▶ **Task item**:
Could you transcribe every record below exactly as it stands?

[Raw data — start]

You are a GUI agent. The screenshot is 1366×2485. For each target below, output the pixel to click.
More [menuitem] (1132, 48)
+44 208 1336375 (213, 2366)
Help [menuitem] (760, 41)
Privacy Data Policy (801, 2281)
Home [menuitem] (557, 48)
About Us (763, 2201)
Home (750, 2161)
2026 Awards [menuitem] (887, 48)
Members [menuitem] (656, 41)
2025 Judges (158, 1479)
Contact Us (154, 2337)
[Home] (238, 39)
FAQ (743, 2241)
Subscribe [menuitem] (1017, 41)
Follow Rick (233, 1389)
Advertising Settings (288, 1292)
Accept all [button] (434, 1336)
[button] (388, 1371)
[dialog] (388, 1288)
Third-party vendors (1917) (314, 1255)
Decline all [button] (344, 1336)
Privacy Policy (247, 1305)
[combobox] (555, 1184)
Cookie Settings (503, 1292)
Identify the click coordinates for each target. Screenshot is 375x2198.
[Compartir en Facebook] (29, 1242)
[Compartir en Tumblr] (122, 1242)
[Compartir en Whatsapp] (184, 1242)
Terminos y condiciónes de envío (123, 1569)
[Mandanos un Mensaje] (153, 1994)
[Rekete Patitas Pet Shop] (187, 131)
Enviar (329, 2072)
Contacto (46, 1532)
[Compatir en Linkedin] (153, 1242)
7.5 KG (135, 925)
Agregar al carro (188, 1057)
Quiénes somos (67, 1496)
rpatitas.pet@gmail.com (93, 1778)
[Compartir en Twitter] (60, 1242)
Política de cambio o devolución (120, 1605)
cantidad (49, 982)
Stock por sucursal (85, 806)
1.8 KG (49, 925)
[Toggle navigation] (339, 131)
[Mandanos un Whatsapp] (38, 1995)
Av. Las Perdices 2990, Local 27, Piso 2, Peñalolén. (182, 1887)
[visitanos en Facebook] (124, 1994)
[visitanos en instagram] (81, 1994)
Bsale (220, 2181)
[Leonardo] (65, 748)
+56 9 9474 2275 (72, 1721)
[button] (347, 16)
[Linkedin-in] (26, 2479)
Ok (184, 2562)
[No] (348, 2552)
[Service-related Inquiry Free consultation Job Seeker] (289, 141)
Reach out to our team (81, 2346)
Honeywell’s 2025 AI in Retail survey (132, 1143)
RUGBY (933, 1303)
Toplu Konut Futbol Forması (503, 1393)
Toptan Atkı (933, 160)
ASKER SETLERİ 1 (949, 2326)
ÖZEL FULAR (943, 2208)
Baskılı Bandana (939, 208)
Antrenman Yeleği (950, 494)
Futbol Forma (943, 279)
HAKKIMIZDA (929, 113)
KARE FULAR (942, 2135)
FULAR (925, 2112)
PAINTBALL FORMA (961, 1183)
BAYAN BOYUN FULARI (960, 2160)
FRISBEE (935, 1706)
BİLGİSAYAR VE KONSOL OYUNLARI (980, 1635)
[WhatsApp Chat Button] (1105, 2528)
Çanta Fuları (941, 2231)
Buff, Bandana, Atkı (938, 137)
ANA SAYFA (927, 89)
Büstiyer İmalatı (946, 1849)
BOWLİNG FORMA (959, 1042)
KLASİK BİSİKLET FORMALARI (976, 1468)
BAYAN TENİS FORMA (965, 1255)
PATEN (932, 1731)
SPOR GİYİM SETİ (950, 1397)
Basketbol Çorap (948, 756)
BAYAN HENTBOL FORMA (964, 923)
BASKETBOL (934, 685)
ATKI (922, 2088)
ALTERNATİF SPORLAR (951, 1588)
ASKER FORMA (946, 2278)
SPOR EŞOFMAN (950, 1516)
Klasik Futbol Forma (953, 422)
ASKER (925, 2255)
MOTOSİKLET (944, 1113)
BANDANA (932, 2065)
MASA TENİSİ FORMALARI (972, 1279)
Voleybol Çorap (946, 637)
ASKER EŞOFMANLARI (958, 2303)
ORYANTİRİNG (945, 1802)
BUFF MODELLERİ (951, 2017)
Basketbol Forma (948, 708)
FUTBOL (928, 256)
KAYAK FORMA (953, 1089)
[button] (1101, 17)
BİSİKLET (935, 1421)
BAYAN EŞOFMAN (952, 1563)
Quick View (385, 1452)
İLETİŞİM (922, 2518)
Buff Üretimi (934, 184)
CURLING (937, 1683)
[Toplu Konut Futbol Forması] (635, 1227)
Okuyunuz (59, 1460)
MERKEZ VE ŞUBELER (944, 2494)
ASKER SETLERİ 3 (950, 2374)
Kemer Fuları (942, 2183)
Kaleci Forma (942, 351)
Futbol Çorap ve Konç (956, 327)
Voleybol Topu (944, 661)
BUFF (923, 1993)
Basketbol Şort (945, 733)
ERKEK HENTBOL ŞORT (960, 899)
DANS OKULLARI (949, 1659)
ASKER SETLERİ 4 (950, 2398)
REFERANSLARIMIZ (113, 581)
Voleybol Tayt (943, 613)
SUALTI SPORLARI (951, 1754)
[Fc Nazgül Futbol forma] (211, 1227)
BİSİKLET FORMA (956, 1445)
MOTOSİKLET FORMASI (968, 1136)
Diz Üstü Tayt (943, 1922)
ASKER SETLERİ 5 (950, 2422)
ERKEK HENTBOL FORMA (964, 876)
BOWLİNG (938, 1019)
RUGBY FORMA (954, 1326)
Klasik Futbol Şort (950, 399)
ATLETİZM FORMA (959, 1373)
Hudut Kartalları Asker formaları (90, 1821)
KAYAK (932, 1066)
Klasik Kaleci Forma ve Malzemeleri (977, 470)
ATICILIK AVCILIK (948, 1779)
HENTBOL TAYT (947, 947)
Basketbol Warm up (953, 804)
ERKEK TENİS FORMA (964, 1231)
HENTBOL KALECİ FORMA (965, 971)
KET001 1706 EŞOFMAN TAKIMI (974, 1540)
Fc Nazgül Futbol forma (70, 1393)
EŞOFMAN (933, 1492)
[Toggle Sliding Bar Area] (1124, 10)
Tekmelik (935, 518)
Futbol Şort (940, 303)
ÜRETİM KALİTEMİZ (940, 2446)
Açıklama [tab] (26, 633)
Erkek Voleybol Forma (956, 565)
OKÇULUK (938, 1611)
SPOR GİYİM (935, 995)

[Raw data — finish]

▶ **Answer to this problem**:
You are a GUI agent. The screenshot is 1366×2485. For each target below, output the pixel to click.
More [menuitem] (1132, 48)
+44 208 1336375 (213, 2366)
Help [menuitem] (760, 41)
Privacy Data Policy (801, 2281)
Home [menuitem] (557, 48)
About Us (763, 2201)
Home (750, 2161)
2026 Awards [menuitem] (887, 48)
Members [menuitem] (656, 41)
2025 Judges (158, 1479)
Contact Us (154, 2337)
[Home] (238, 39)
FAQ (743, 2241)
Subscribe [menuitem] (1017, 41)
Follow Rick (233, 1389)
Advertising Settings (288, 1292)
Accept all [button] (434, 1336)
[button] (388, 1371)
[dialog] (388, 1288)
Third-party vendors (1917) (314, 1255)
Decline all [button] (344, 1336)
Privacy Policy (247, 1305)
[combobox] (555, 1184)
Cookie Settings (503, 1292)
Identify the click coordinates for each target. Screenshot is 375x2198.
[Compartir en Facebook] (29, 1242)
[Compartir en Tumblr] (122, 1242)
[Compartir en Whatsapp] (184, 1242)
Terminos y condiciónes de envío (123, 1569)
[Mandanos un Mensaje] (153, 1994)
[Rekete Patitas Pet Shop] (187, 131)
Enviar (329, 2072)
Contacto (46, 1532)
[Compatir en Linkedin] (153, 1242)
7.5 KG (135, 925)
Agregar al carro (188, 1057)
Quiénes somos (67, 1496)
rpatitas.pet@gmail.com (93, 1778)
[Compartir en Twitter] (60, 1242)
Política de cambio o devolución (120, 1605)
cantidad (49, 982)
Stock por sucursal (85, 806)
1.8 KG (49, 925)
[Toggle navigation] (339, 131)
[Mandanos un Whatsapp] (38, 1995)
Av. Las Perdices 2990, Local 27, Piso 2, Peñalolén. (182, 1887)
[visitanos en Facebook] (124, 1994)
[visitanos en instagram] (81, 1994)
Bsale (220, 2181)
[Leonardo] (65, 748)
+56 9 9474 2275 (72, 1721)
[button] (347, 16)
[Linkedin-in] (26, 2479)
Ok (184, 2562)
[No] (348, 2552)
[Service-related Inquiry Free consultation Job Seeker] (289, 141)
Reach out to our team (81, 2346)
Honeywell’s 2025 AI in Retail survey (132, 1143)
RUGBY (933, 1303)
Toplu Konut Futbol Forması (503, 1393)
Toptan Atkı (933, 160)
ASKER SETLERİ 1 (949, 2326)
ÖZEL FULAR (943, 2208)
Baskılı Bandana (939, 208)
Antrenman Yeleği (950, 494)
Futbol Forma (943, 279)
HAKKIMIZDA (929, 113)
KARE FULAR (942, 2135)
FULAR (925, 2112)
PAINTBALL FORMA (961, 1183)
BAYAN BOYUN FULARI (960, 2160)
FRISBEE (935, 1706)
BİLGİSAYAR VE KONSOL OYUNLARI (980, 1635)
[WhatsApp Chat Button] (1105, 2528)
Çanta Fuları (941, 2231)
Buff, Bandana, Atkı (938, 137)
ANA SAYFA (927, 89)
Büstiyer İmalatı (946, 1849)
BOWLİNG FORMA (959, 1042)
KLASİK BİSİKLET FORMALARI (976, 1468)
BAYAN TENİS FORMA (965, 1255)
PATEN (932, 1731)
SPOR GİYİM SETİ (950, 1397)
Basketbol Çorap (948, 756)
BAYAN HENTBOL FORMA (964, 923)
BASKETBOL (934, 685)
ATKI (922, 2088)
ALTERNATİF SPORLAR (951, 1588)
ASKER FORMA (946, 2278)
SPOR EŞOFMAN (950, 1516)
Klasik Futbol Forma (953, 422)
ASKER (925, 2255)
MOTOSİKLET (944, 1113)
BANDANA (932, 2065)
MASA TENİSİ FORMALARI (972, 1279)
Voleybol Çorap (946, 637)
ASKER EŞOFMANLARI (958, 2303)
ORYANTİRİNG (945, 1802)
BUFF MODELLERİ (951, 2017)
Basketbol Forma (948, 708)
FUTBOL (928, 256)
KAYAK FORMA (953, 1089)
[button] (1101, 17)
BİSİKLET (935, 1421)
BAYAN EŞOFMAN (952, 1563)
Quick View (385, 1452)
İLETİŞİM (922, 2518)
Buff Üretimi (934, 184)
CURLING (937, 1683)
[Toplu Konut Futbol Forması] (635, 1227)
Okuyunuz (59, 1460)
MERKEZ VE ŞUBELER (944, 2494)
ASKER SETLERİ 3 (950, 2374)
Kemer Fuları (942, 2183)
Kaleci Forma (942, 351)
Futbol Çorap ve Konç (956, 327)
Voleybol Topu (944, 661)
BUFF (923, 1993)
Basketbol Şort (945, 733)
ERKEK HENTBOL ŞORT (960, 899)
DANS OKULLARI (949, 1659)
ASKER SETLERİ 4 (950, 2398)
REFERANSLARIMIZ (113, 581)
Voleybol Tayt (943, 613)
SUALTI SPORLARI (951, 1754)
[Fc Nazgül Futbol forma] (211, 1227)
BİSİKLET FORMA (956, 1445)
MOTOSİKLET FORMASI (968, 1136)
Diz Üstü Tayt (943, 1922)
ASKER SETLERİ 5 (950, 2422)
ERKEK HENTBOL FORMA (964, 876)
BOWLİNG (938, 1019)
RUGBY FORMA (954, 1326)
Klasik Futbol Şort (950, 399)
ATLETİZM FORMA (959, 1373)
Hudut Kartalları Asker formaları (90, 1821)
KAYAK (932, 1066)
Klasik Kaleci Forma ve Malzemeleri (977, 470)
ATICILIK AVCILIK (948, 1779)
HENTBOL TAYT (947, 947)
Basketbol Warm up (953, 804)
ERKEK TENİS FORMA (964, 1231)
HENTBOL KALECİ FORMA (965, 971)
KET001 1706 EŞOFMAN TAKIMI (974, 1540)
Fc Nazgül Futbol forma (70, 1393)
EŞOFMAN (933, 1492)
[Toggle Sliding Bar Area] (1124, 10)
Tekmelik (935, 518)
Futbol Şort (940, 303)
ÜRETİM KALİTEMİZ (940, 2446)
Açıklama [tab] (26, 633)
Erkek Voleybol Forma (956, 565)
OKÇULUK (938, 1611)
SPOR GİYİM (935, 995)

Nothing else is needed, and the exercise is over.